■ **Data excerpts**
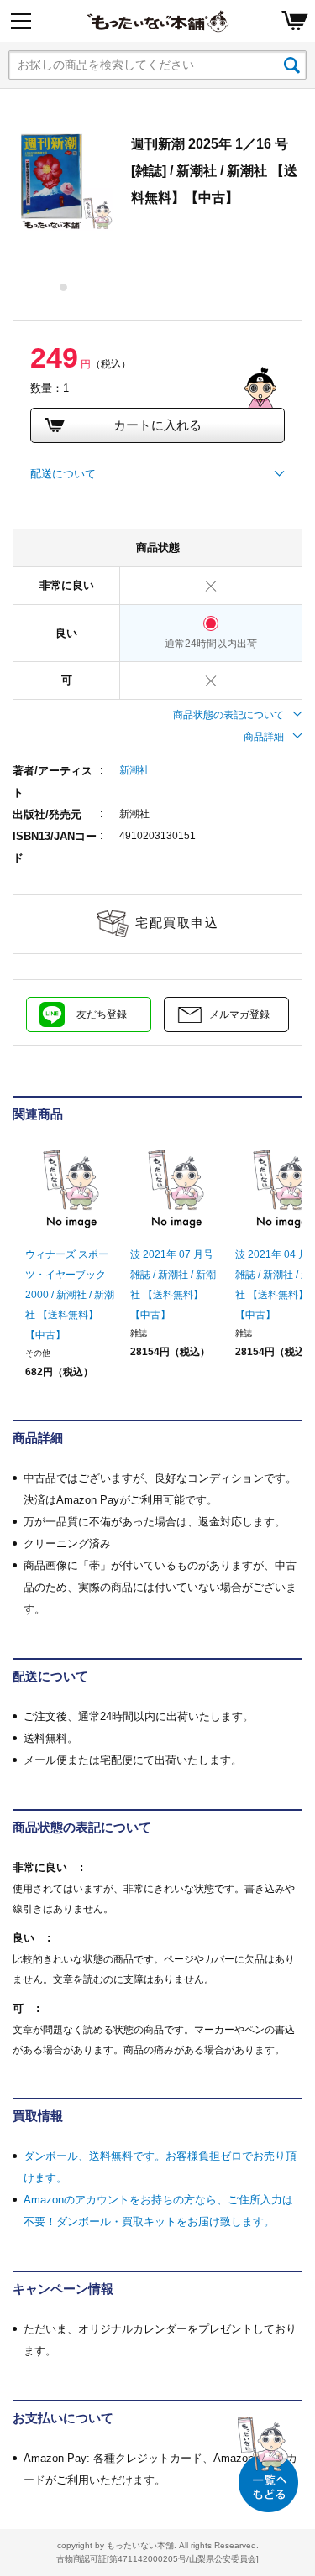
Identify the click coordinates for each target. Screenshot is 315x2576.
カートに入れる (157, 425)
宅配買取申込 (176, 922)
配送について (63, 473)
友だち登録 (101, 1014)
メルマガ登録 (239, 1014)
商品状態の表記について (228, 715)
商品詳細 (264, 737)
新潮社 (134, 770)
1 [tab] (64, 287)
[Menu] (21, 21)
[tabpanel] (63, 181)
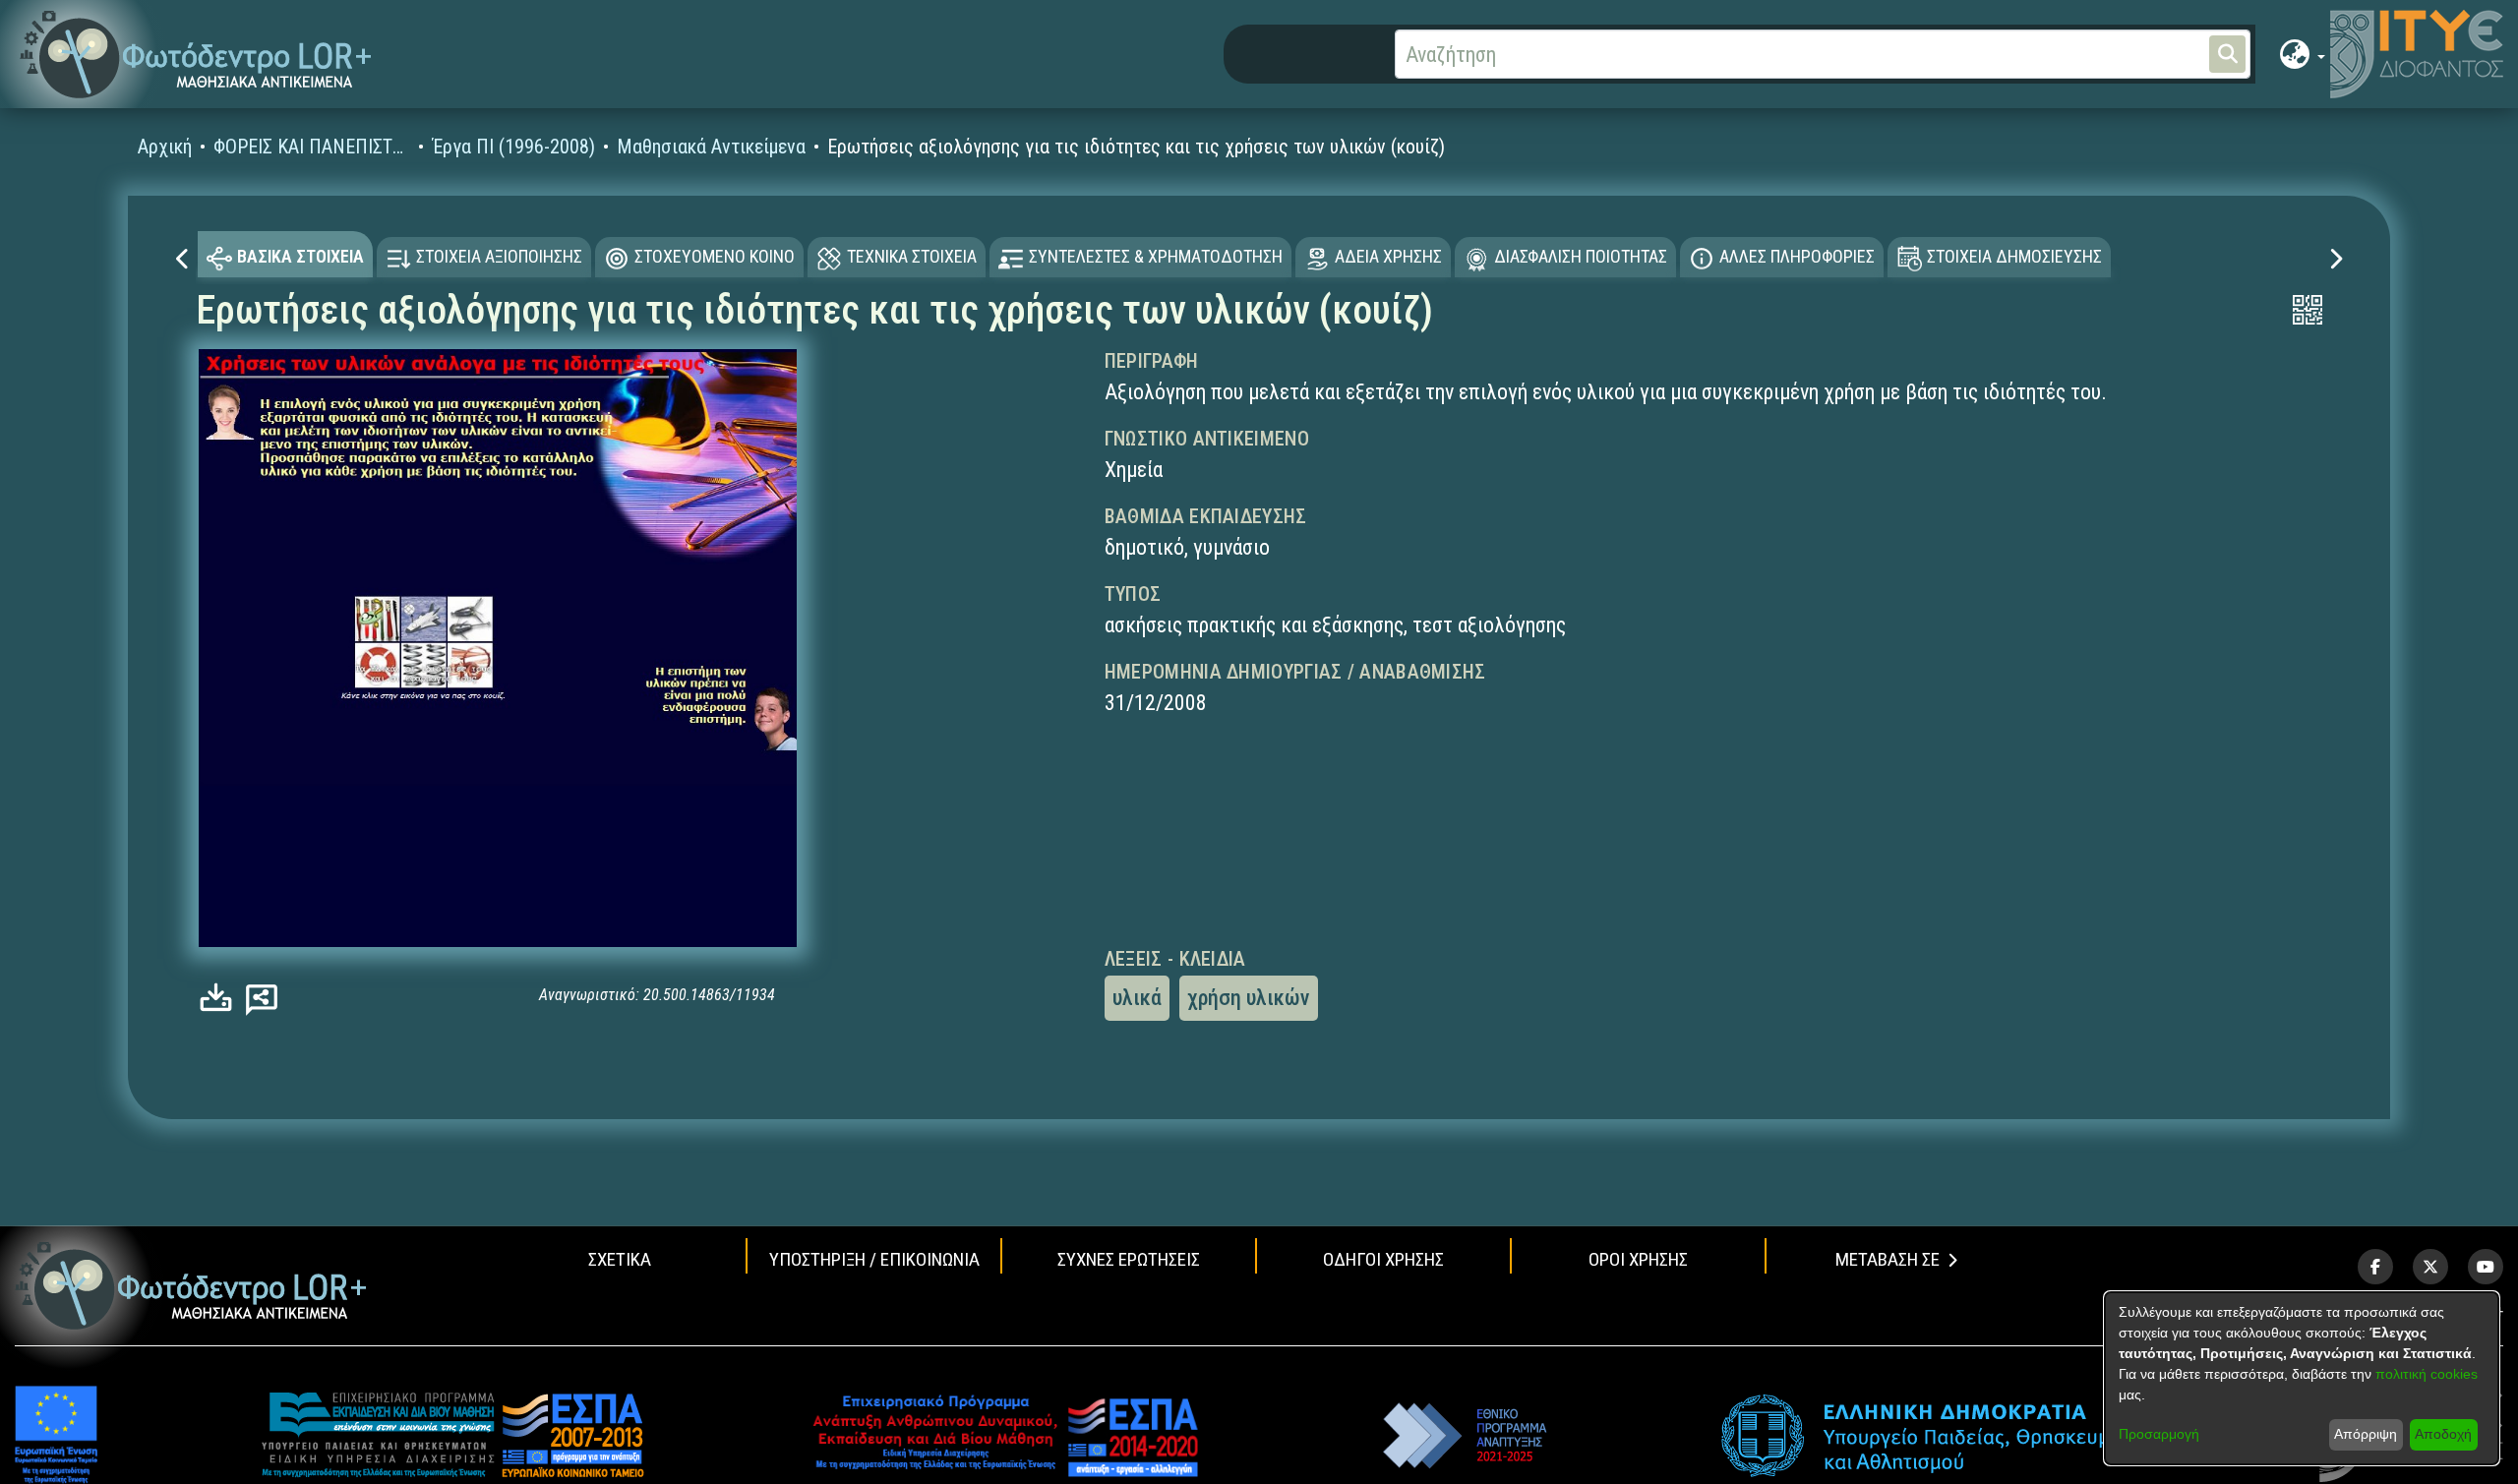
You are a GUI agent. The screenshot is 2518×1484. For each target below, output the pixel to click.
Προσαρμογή (2159, 1434)
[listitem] (2375, 1266)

■ **How to complete this task**
Show every line of the data in which the word "target" appears.

■ **Your solution**
Identify the click coordinates for each target. Screenshot is 315x2576.
You are a GUI agent. The screenshot is 2518×1484. For each target below, output the pixel to click.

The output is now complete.